The first is the National Defense Authorization Act (NDAA), signed on Dec. 18, 2025, which gives Congress 180 days to develop guidance documents covering how remediation work should be performed and how contractors should be compensated.
The second is a bill introduced by Connecticut Senator Richard Blumenthal shortly after: the Mold Act, or Military Occupancy Living Defense Act. Hoffman described it as among the most consequential pieces of legislation the industry has ever faced.
The bill requires that an assessment be completed before any remediation begins, which means no more dispatching crews to scrub visible mold without first establishing the scope and cause. It mandates that remediation follow a defined process aligned with the IICRC S520 standard. It requires post-remediation clearance testing, annual monitoring, and reporting. And critically, it specifies that anyone performing assessment or remediation must hold and maintain a certification from the IICRC, NORMI, or ACAC.
“You can’t just go in and do remediation because there’s visible mold,” Hoffman explained.
The scale of the problem and the workforce demand it will generate is staggering. Hoffman cited 185,000 military homes currently in need of remediation. When he hears concerns about whether the workforce is ready, his answer is direct: “We have a workforce, and we will have a workforce.”
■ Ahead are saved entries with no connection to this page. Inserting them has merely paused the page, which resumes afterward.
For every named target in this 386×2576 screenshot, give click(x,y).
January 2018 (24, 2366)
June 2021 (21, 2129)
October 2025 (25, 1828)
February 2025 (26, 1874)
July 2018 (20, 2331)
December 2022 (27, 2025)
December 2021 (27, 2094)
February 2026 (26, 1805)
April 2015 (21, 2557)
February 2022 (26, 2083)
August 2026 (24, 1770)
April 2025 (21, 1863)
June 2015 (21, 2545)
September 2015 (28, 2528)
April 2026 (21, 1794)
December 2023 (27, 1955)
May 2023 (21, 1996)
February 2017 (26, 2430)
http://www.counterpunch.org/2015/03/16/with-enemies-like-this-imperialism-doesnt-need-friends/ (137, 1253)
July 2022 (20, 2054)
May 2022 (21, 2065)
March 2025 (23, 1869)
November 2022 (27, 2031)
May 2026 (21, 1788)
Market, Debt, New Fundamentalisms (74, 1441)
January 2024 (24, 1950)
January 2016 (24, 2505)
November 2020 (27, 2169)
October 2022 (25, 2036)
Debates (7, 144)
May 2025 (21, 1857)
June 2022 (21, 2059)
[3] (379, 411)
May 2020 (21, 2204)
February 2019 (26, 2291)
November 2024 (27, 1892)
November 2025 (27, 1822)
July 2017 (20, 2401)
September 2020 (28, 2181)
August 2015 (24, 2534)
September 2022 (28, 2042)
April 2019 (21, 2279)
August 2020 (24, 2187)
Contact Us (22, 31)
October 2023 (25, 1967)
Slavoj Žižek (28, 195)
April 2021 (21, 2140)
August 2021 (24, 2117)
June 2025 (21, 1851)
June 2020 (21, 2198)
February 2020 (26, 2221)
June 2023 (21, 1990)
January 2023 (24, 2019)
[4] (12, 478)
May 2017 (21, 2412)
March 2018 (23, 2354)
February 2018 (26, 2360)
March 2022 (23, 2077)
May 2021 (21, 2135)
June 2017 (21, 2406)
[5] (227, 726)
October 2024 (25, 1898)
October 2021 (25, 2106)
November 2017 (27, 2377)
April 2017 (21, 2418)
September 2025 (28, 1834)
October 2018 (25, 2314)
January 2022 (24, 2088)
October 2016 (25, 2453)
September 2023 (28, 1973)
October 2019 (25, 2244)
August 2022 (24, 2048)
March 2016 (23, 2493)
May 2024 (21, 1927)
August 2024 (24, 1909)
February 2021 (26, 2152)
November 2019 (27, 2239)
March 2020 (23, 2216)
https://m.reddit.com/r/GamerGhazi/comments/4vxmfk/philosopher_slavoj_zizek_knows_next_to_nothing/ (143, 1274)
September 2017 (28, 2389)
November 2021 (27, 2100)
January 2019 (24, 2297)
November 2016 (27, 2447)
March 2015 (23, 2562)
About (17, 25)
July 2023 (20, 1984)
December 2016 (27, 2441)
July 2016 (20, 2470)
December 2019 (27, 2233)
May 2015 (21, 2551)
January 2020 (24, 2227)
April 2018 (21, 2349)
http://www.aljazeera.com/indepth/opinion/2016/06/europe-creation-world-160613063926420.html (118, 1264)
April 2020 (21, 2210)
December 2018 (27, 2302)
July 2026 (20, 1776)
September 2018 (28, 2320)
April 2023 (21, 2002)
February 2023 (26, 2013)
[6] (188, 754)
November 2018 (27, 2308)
At a press conference, Hoffman described hearing from a military family whose four children had been made sick by conditions in their housing so severely impacted, he said, that they would never be able to qualify for military service themselves.
That story captures why this legislation has traction. When mold exposure becomes a readiness problem, a public health crisis, and a taxpayer accountability failure all at once, the government doesn’t just pay attention; it acts. It writes requirements.
And those requirements, increasingly, start with the assessor.